Solicitors must be more attuned to subtle forms of coercive control and ready to present evidence that may not be captured in traditional financial documents.
Protecting sensitive information
Under part XI, division 1B of the amended FLA (‘protecting sensitive information’), parties can take steps to prevent access to evidence of ‘protected confidences’ that otherwise would be required to be disclosed (e.g. produced under subpoena) (section 102BC).
As per section 102BA, ‘protected confidence’ is a communication made in the course of a professional relationship (e.g. with a counsellor or specialist family/sexual violence service) where the confidant is under an obligation not to disclose the communication (refer to section 102BB for the definition of a professional service).
In response to any subpoenas issued in family law proceedings, solicitors should consider making enquiries about whether the documents sought or produced under subpoena might potentially contain evidence of ‘protected confidences’ and whether disclosure would result in any harm. If so, solicitors should then consider whether an application to prevent disclosure is warranted.
Costs orders
Section 117AB of the amended FLA clarifies the court’s discretion to award costs where a party has failed to comply with obligations, such as disclosure or procedural fairness. Solicitors must consider and advise clients about the potential costs consequences of non-disclosure or unreasonable conduct to avoid problems down the track.
Information/documents to be provided to clients
Under section 12E, solicitors must provide clients who are considering initiating proceedings under the FLA with specific information, unless they reasonably believe the client has already received it.
Under s 12E(1), solicitors must give clients the information prescribed in section 12B about non-court based family services, and court processes and services.
Under s 12E(2), solicitors representing a married person who is a party to divorce proceedings, or financial or part VII proceedings must give clients information prescribed under section 12C of the FLA (information relating to services available to help the parties with reconciliation) unless the solicitor considers there is no reasonable possibility of a reconciliation between the parties.
To comply with their obligations under s 12E, solicitors should enquire whether clients are aware of the information contained in ss 12B and 12C and, if not, ensure this is provided to clients.
General practice management tips for solicitors
To help navigate these changes and in addition to the specific recommendations already mentioned, here are some practical tips for managing your practice under the new regime:
- Update client intake forms: include questions that help identify potential economic abuse or financial control early in the process. This will support better preparation and evidence gathering.
- Review disclosure protocols: ensure your firm’s processes for collecting and updating financial information are aligned with the new ongoing disclosure requirements. Consider implementing checklists or automated reminders.
- Train staff on companion animal matters: educate your team on how to approach pet-related disputes with sensitivity and legal clarity.

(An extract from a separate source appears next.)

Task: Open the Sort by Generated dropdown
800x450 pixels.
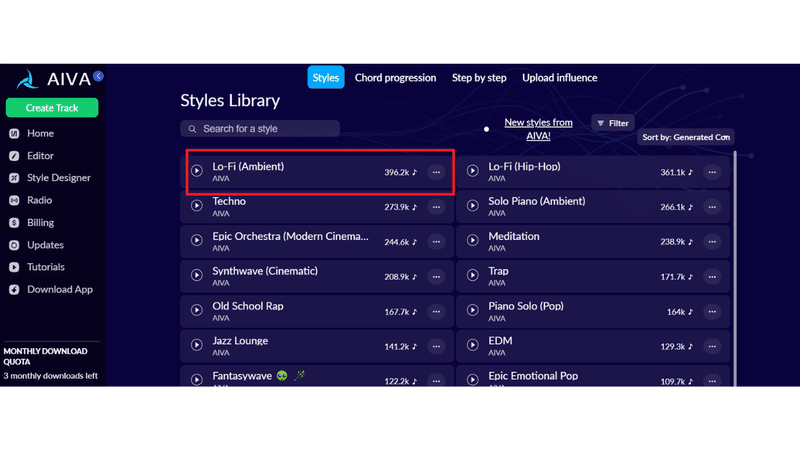Action: 686,137
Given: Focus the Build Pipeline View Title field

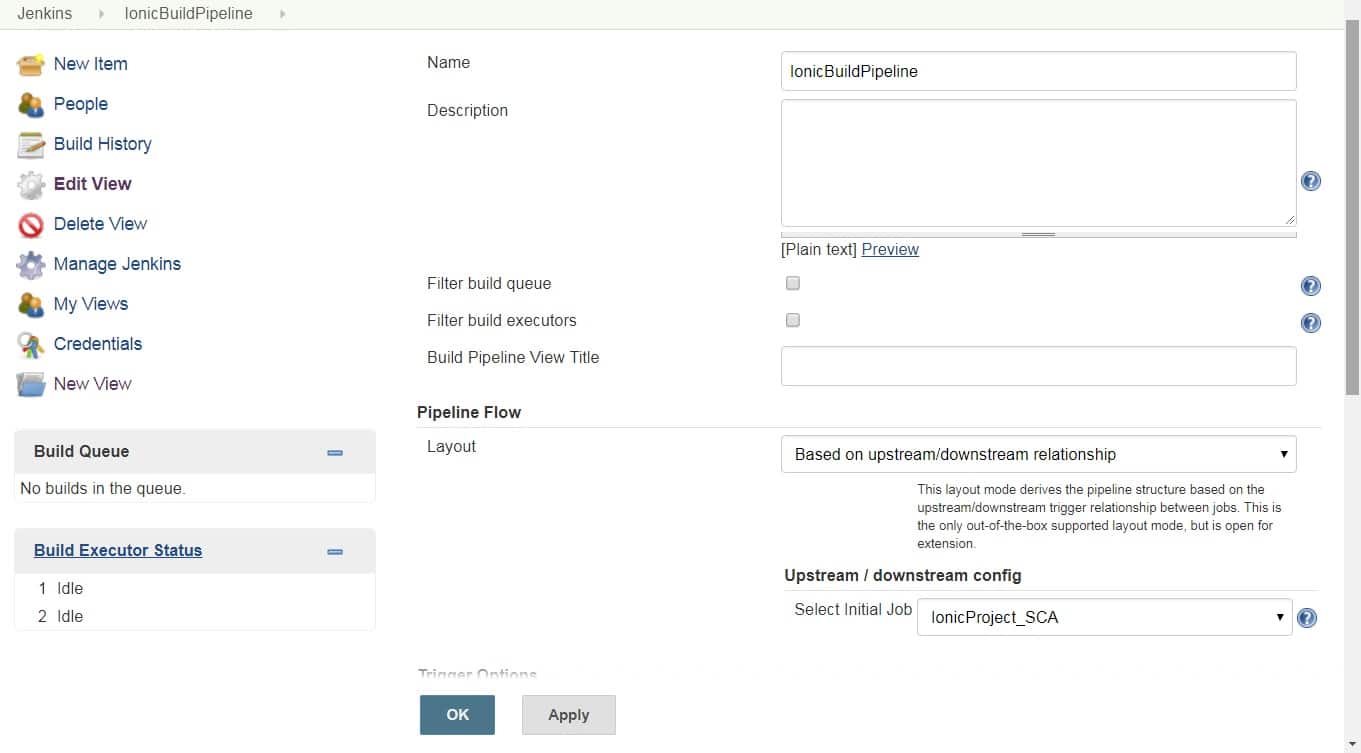Looking at the screenshot, I should (1038, 366).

This may involve new client interview techniques or precedent development.
- Secure sensitive data: revisit your data protection policies, especially those related to family violence cases. Make sure your systems and staff are equipped to handle confidential material securely and ethically.
- Document non-compliance: keep thorough records of any delays or failures by the opposing party to meet obligations. These can be critical when seeking costs orders.
- Communicate clearly with clients: explain the implications of the amendments in plain language. Clients who understand their responsibilities are more likely to comply and less likely to face adverse outcomes.
Note: the amendments apply to all new and existing proceedings from 10 June 2025, unless a final hearing has commenced.